2.11 Sample Preparation For The 3T3 Neutral Red Test
The plant moisturizing composition was formulated into solutions of 8 concentrations (7.8, 15.6, 31.3, 62.5, 125.0, 250.0, 500.0 and 1000.0 µg/mL) with Hank’s balanced salt solution (HBSS). Chlorpromazine (CPZ) hydrochloride was dissolved in absolute ethanol to prepare the highest-concentration mother liquor (20.00 mg/mL), which was then diluted to different concentrations with 50% absolute ethanol. The concentration was 0.02 mg/mL, and each solution was diluted 100 times with HBSS before use and standby application.

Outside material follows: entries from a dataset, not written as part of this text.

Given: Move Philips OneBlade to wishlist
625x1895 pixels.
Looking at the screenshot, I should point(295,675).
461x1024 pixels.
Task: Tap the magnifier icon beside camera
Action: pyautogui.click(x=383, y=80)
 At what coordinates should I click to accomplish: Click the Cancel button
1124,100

2.12 Cell Inoculation For The 3T3 Neutral Red Test
Well-grown Balb/c3T3 cells were inoculated in the wells of a 96-well culture plate (except for the peripheral wells) according to the guidelines of OECD432 so that the number of cells per well is 1.0 × 104, and then the plate was placed at 37 ± 1 °C and 5 ± 1% CO2 for approximately 24 h to humidify the culture.

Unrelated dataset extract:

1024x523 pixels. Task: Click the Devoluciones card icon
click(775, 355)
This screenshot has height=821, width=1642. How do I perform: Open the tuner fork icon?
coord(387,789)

2.13 Dosing And Lighting For The 3T3 Neutral Red Test
After culturing of Balb/c 3T3 cells for 24 h, the culture solution was removed, and the cells were gently washed twice with 150 µL of prewarmed HBSS. Then, 100 µL of each test substance at different concentrations was added to each well. The control substance was HBSS, and there were 6 duplicate wells per concentration and 2 plates for each test substance and the PC, which were labeled “light plate” and “no light plate”, respectively. The culture plates were incubated at 37 ± 1 °C and 5 ± 1% CO2 for 1 h, and the light plates were irradiated for 45 min under UVA with a light intensity of 1.7 ± 0.2 mw/cm2 until the light dose reached 5.0 J/cm2. The no-light plate was wrapped with tin foil and incubated with the light plate for the same time in a dark room at room temperature. After the end of the light treatment, the HBSS containing the test substance/control substance was removed, and the cells were gently washed twice with 150 µL of preheated HBSS per well. Then, the HBSS was replaced with fresh 10% (v/v) FBS and DMEM containing 4 mM glutamine, 100 IU penicillin and 100 µg/mL streptomycin, and the cells were cultured at 37 ± 1 °C and 5 ± 1% CO2 for 18–22 h.
2.14 3T3 Neutral Red Test
Approximately 3 h before the end of culture, the medium of each well was discarded, the cells were gently washed once with 150 µL of prewarmed HBSS per well, and then 100 µL of 50.0 µg/mL neutral red was added serum-free per well. DMEM was cultured for 3 h at 37 ± 1 °C and 5 ± 1% CO2. After the completion of the culture, the medium containing neutral red was discarded, and the cells were washed with 150 µL of preheated HBSS. Then, 150 µL of neutral red eluate was added to each well (water:ethanol:acetic acid = 49:50:1, v/v/v), an oscillator rapidly shook the sample until a homogeneous solution was formed, and then the absorbance (OD540) of each well was measured with a spectrophotometer at 540 nm[17].
2.15 Statistical analysis
Based on the measured absorbance values (OD540), Phototox Version 2.0 software was used to calculate the photo irritation factor (PIF) and mean photo effect (MPE) of each test substance. Under light and no-light conditions, the OD540 was measured for each well. The IC50, PIF and MPE of the test samples and the PC under light and no-light conditions were calculated using Phototox software.